Consignes:
a) D'après le texte sur le braconnage, quel âge a Luis ?
b) Relevez dans le texte sur le braconnage tous les risques que courent, selon Luis, les garçons qui chassent.
c) Prolongez le texte sur le braconnage à partir de sa dernière phrase.

____ Extrait retenu

Luis a douze ans, il habite dans un village à proximité du parc national du Limpopo, au Mozambique. « Au village, beaucoup de garçons de mon âge ne vont pas à l’école. À la place, ils deviennent braconniers. Ils tuent des animaux sauvages juste pour gagner de l’argent, ce qui est un crime. »
« Je pense que les parents de ces garçons enfreignent leurs droits lorsqu’ils les forcent à chasser des animaux, au lieu de les envoyer à l’école », continue Luis. « C’est vraiment très dangereux. Les garçons peuvent être blessés, ou arrêtés et envoyés en prison par les gardes du parc. »
Luis dit que de nombreux enfants, surtout ceux qui ne vont pas à l’école, ne comprennent pas à quel point il est important de protéger les animaux sauvages et la nature. « Un jour, tous les rhinocéros auront disparu et les braconniers ne pourront plus gagner d’argent en les chassant », explique Luis. « Il faut que tout le monde le sache. »

________
____ Segment de données

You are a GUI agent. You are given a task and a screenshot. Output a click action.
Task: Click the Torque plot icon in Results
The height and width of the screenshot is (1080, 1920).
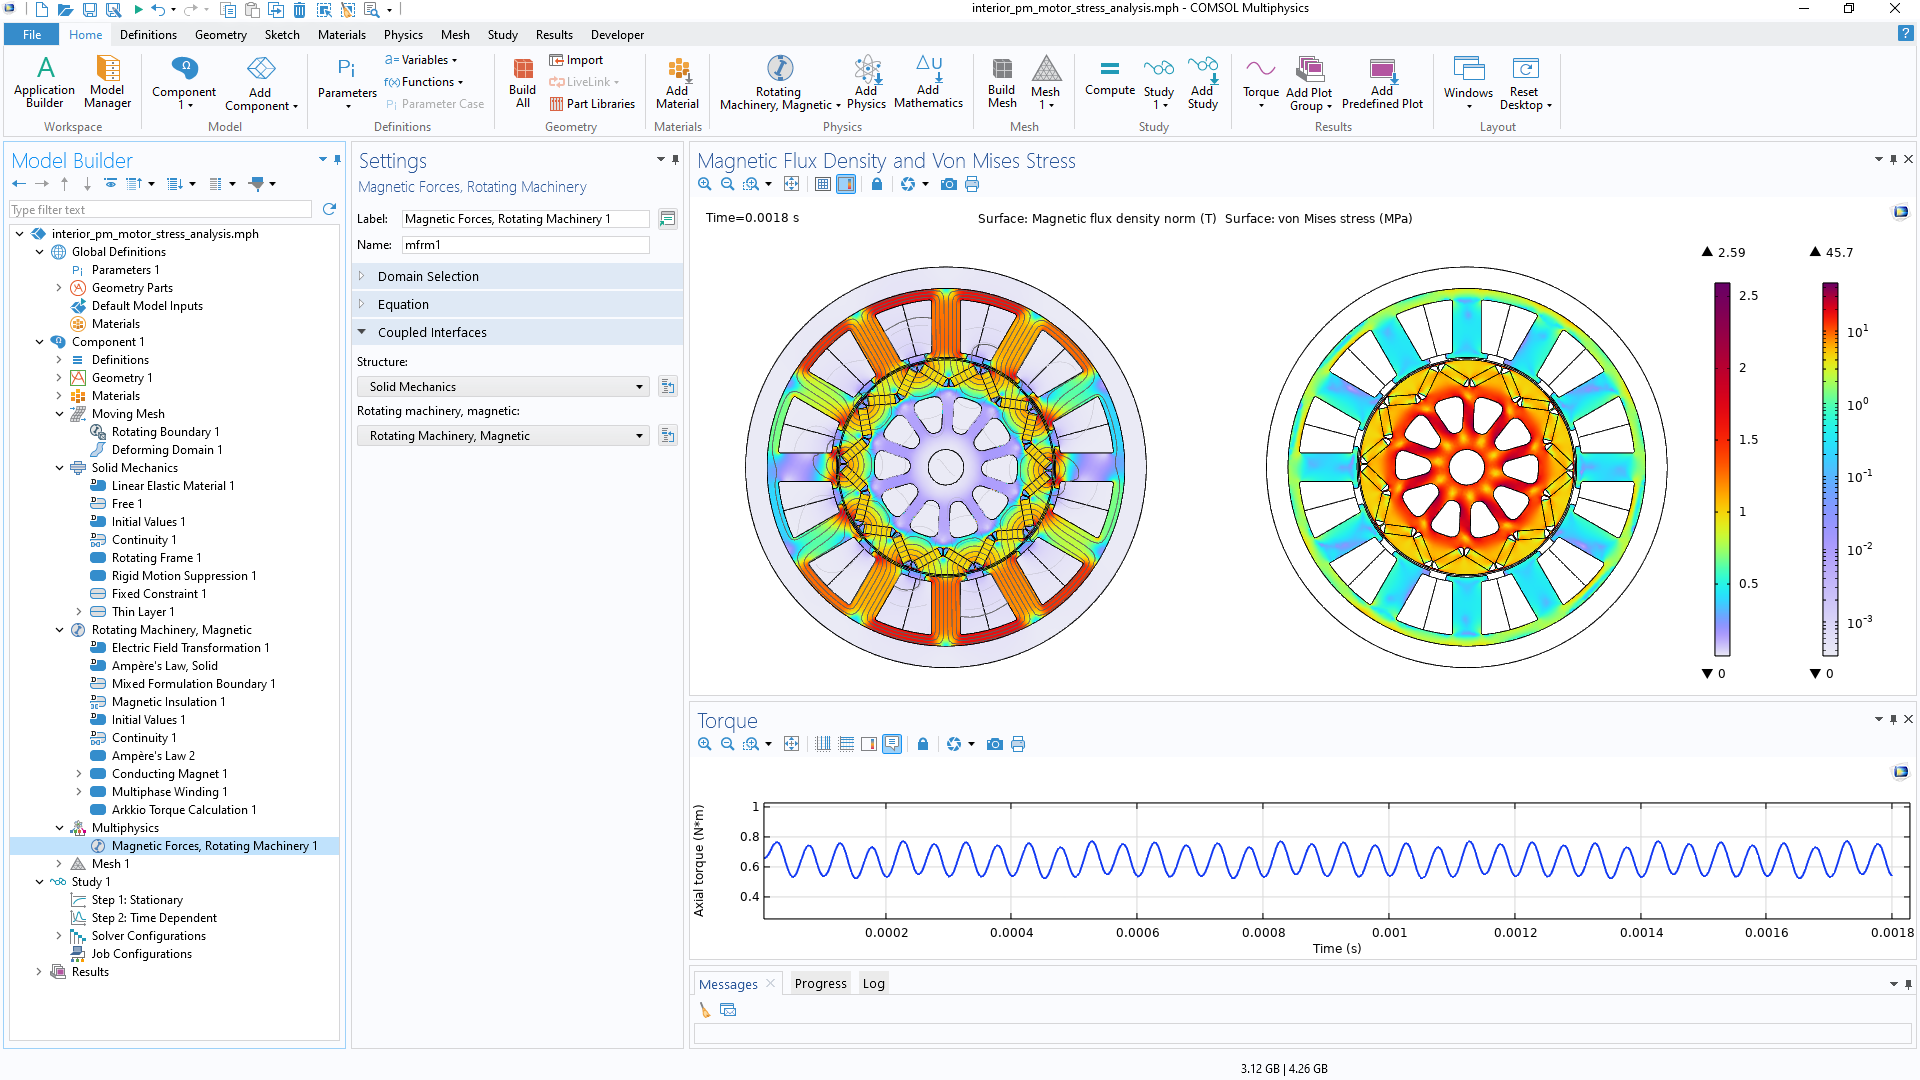pos(1257,82)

________

Réponses:
a) Douze ans.

b) Être blessés ; être arrêtés ; être envoyés en prison par les gardes du parc.

c)
De l’école au braconnage
L’un des garçons dont parle Luis s’appelle Paulo. Il a arrêté l’école tôt et a commencé à chasser pour aider sa famille à s’en sortir.
« J’ai arrêté l’école à treize ans : j’avais l’impression que cela ne servait à rien, puisqu’il n’y a pas de travail là où j’habite », explique Paulo. « J’ai commencé à chasser à plein temps, mais maintenant, j’en ai assez. Beaucoup de gens sont tués, des braconniers comme des gardes du parc. Le braconnage doit cesser. »
Paulo dit que son peuple a toujours chassé pour vivre. C’est leur mode de vie : ce sont des chasseurs, tout simplement. « Je crois que c’est pour ça que nombre d’entre nous continuent de chasser, même si cela est illégal maintenant », poursuit-il. « C’est le cas pour moi. Mon père et mon grand-père sont des chasseurs. Je ne fais que marcher sur leurs traces. »
« Je chasse avec mes chiens dans le parc national depuis que j’ai dix ans. La chasse fait partie de nos traditions. Je me lève tôt, je prends mes onze chiens et je pars avec mes amis. On chasse des antilopes et d’autres animaux plus petits, tout en guettant les gardes forestiers qui surveillent le parc. »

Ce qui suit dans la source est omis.